In contrast, in this paper, the proposed reinforcement learning–based framework does not impose fixed charging commitments or explicit behavioral utility functions. Instead, user voluntariness and scenario variability are implicitly embedded in the environment through stochastic availability, SOC constraints, and state-dependent feasible action sets. The RL agent learns adaptive policies through repeated interaction with this uncertain environment, enabling it to respond to heterogeneous and time-varying participation patterns without requiring explicit ex-ante behavioral modeling.

To enhance the energy self-sufficiency of railway stations and support sustainable electrification, researchers have explored the integration of PV systems in elevated railway infrastructure.

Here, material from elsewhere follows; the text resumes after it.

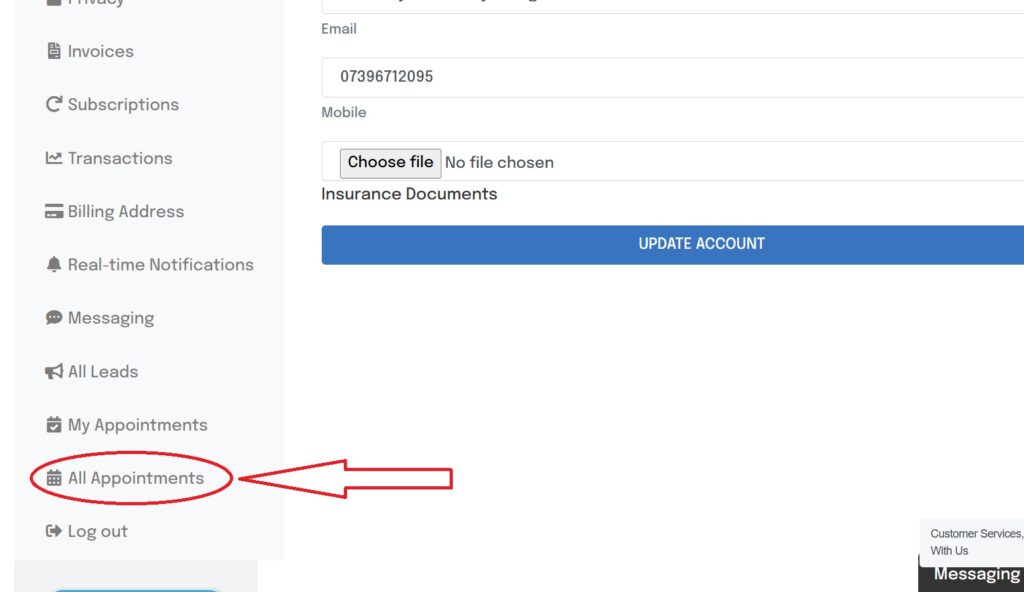Click the Subscriptions refresh-arrow icon
Viewport: 1024px width, 592px height.
[x=54, y=104]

Authors in [4] examined the feasibility of installing PV units along the trackside of elevated metro lines to improve energy efficiency and power quality. Authors in [3] investigated the techno-economic potential of deploying PV systems on station rooftops and platform canopies. Additionally, authors in [1,25] formulated mixed-integer programming algorithms to optimize PV-battery systems for energy savings and economic benefits. However, these studies primarily focused on off-grid PV systems, leading to energy surplus wastage due to the absence of effective utilization mechanisms.

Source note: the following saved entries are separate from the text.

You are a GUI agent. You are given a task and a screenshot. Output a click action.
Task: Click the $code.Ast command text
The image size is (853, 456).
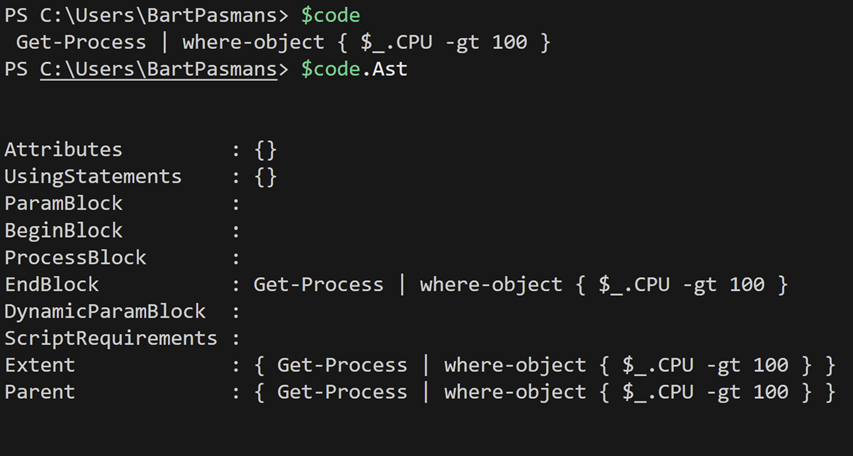pos(354,69)
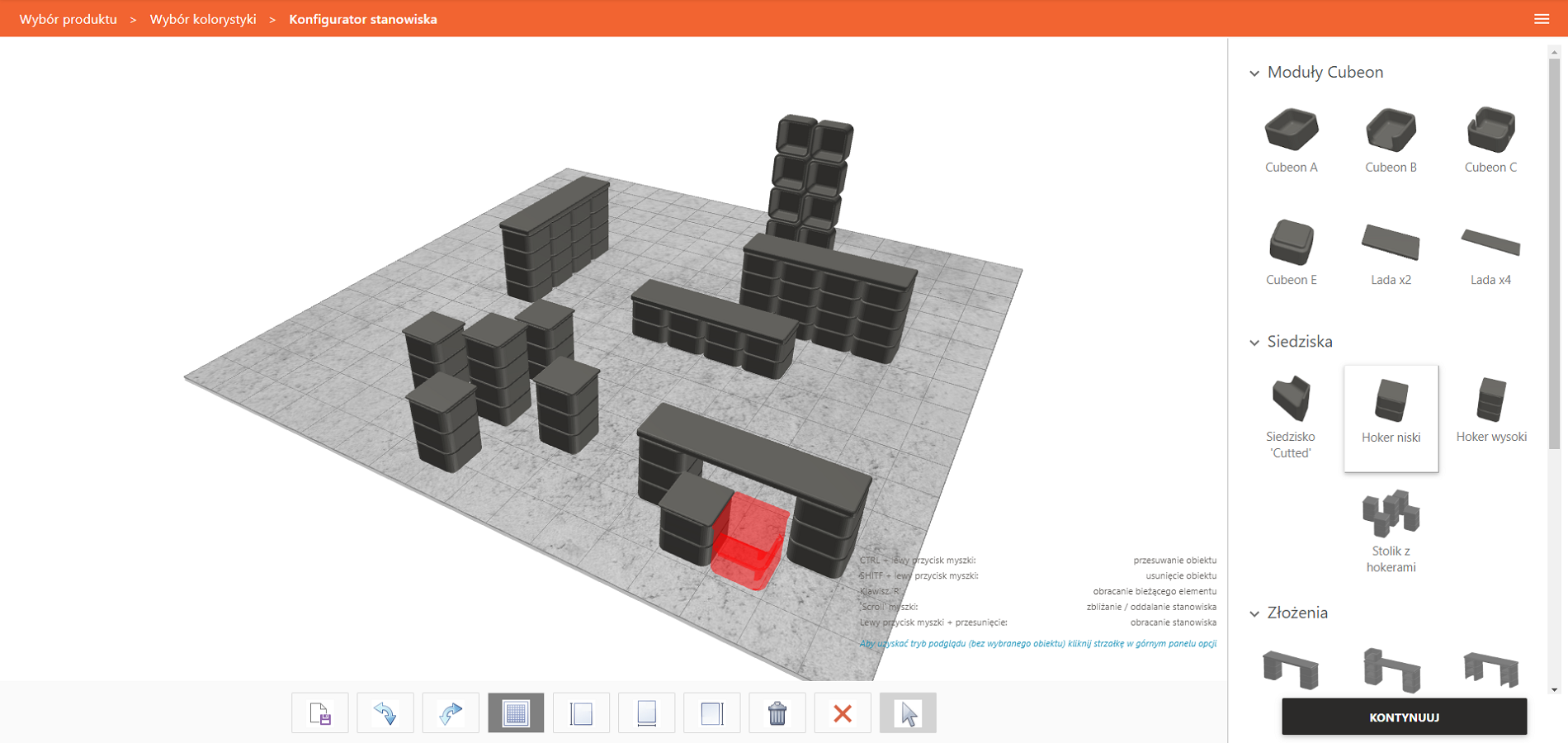Image resolution: width=1568 pixels, height=743 pixels.
Task: Click the red X icon
Action: pos(842,712)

Despite the growing integration of renewable energy into urban railway systems, large-scale power generation for these networks remains heavily dependent on gas turbines (GTs), which primarily use diesel or natural gas, thereby contributing to greenhouse gas emissions. Hydrogen-fueled GTs have been identified as a more environmentally sustainable alternative [26]. To enhance sustainability, researchers have investigated the integration of renewable energy sources with hydrogen production [5,27]. In this study, surplus PV-generated energy is repurposed for hydrogen production, further advancing the sustainability of railway power systems.

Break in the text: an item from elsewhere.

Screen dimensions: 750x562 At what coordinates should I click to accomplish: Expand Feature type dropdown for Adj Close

To clarify the contributions and motivations of this research, a comparative analysis with previous studies is provided in Table 1. While existing studies typically focus on forecasting-based optimization of isolated components (e.g., EV or e-bus charging), the present work contributes a learning-based coordination framework that jointly manages metro station loads, EV parking, E-bus stations, PV generation, hydrogen production, and grid interaction under uncertainty. Additionally, although uncertainties in PV generation and energy prices have been considered in earlier research, the uncertainty associated with station load variations has largely been overlooked. Moreover, this study incorporates the impact of e-bus availability patterns, which have not been widely examined in the previous literature. The novelty lies not in introducing individual technologies, but in their integrated control through a unified RL-based energy management strategy.

1.3. Contributions

This paper investigates the integrated energy system (IES) of an urban transportation system (UTS) in Alexandria, consisting of an electrified metro network with 20 elevated stations and an electric bus (E-bus) station accommodating up to 100 buses. The metro and bus stations are equipped with rooftop photovoltaic (PV) installations. In addition, the UTS includes a green hydrogen production facility supplying ten hydrogen-fueled gas turbines (HGTs). Energy exchange occurs with the utility grid as well as with an electric vehicle (EV) parking facility, enabling internal energy exchange across multiple subsystems.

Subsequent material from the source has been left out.